## DATASET EXTRACT:
———
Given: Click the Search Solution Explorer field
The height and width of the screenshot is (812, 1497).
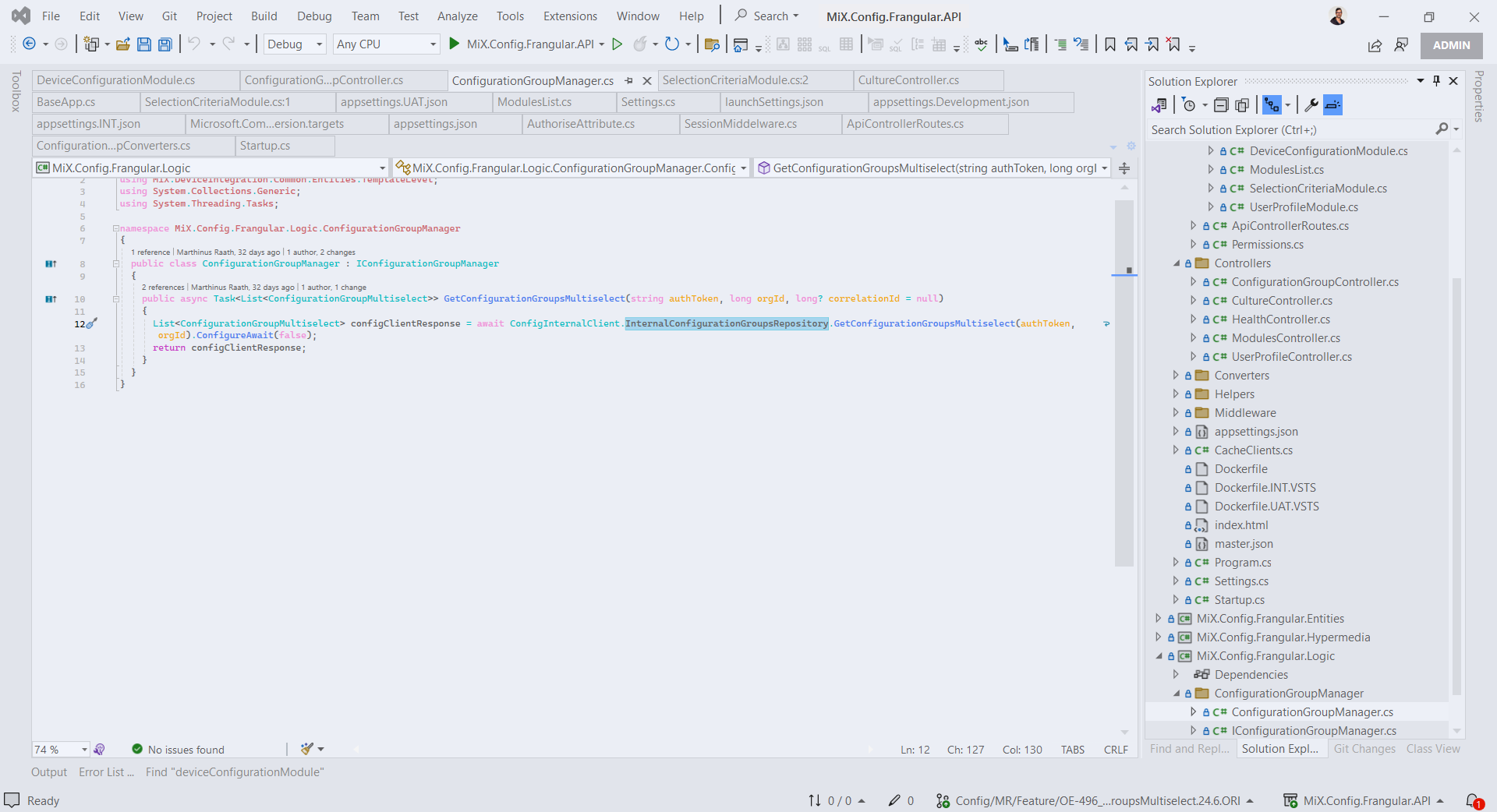Looking at the screenshot, I should [x=1290, y=130].
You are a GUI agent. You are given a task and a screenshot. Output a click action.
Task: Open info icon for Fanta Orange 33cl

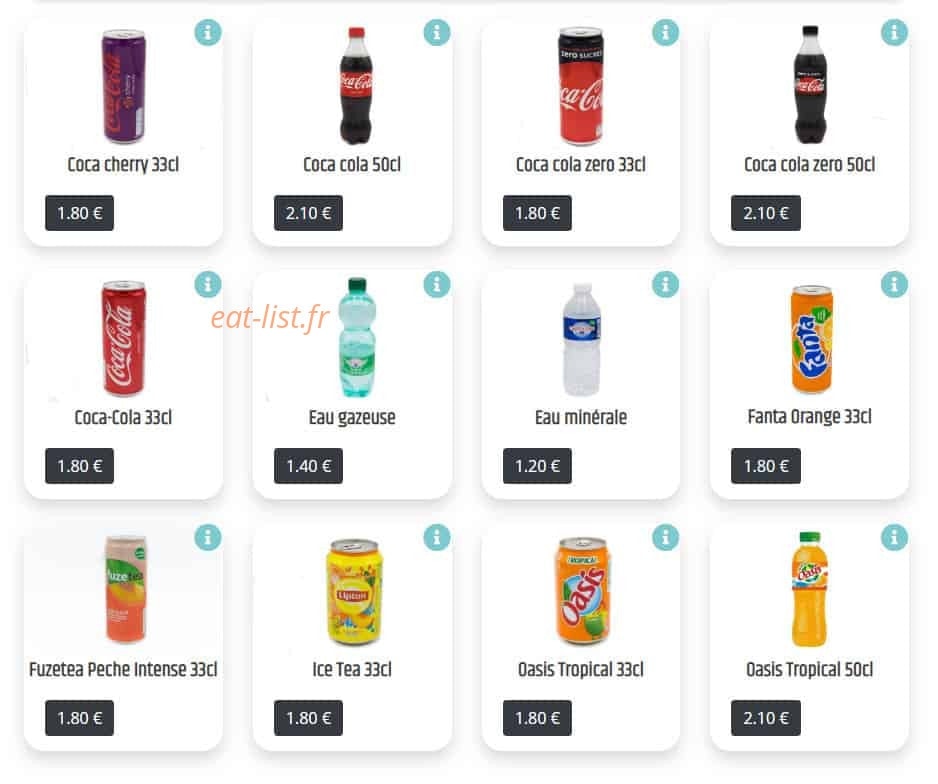point(894,285)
———
## WORK TO BE COMPLETED:
In the copy, include every line of the entries above exactly and none of the pictures.

## EXERCISE ANSWER:
Given: Click the Search Solution Explorer field
The height and width of the screenshot is (812, 1497).
Looking at the screenshot, I should [x=1290, y=130].
You are a GUI agent. You are given a task and a screenshot. Output a click action.
Task: Open info icon for Fanta Orange 33cl

point(894,285)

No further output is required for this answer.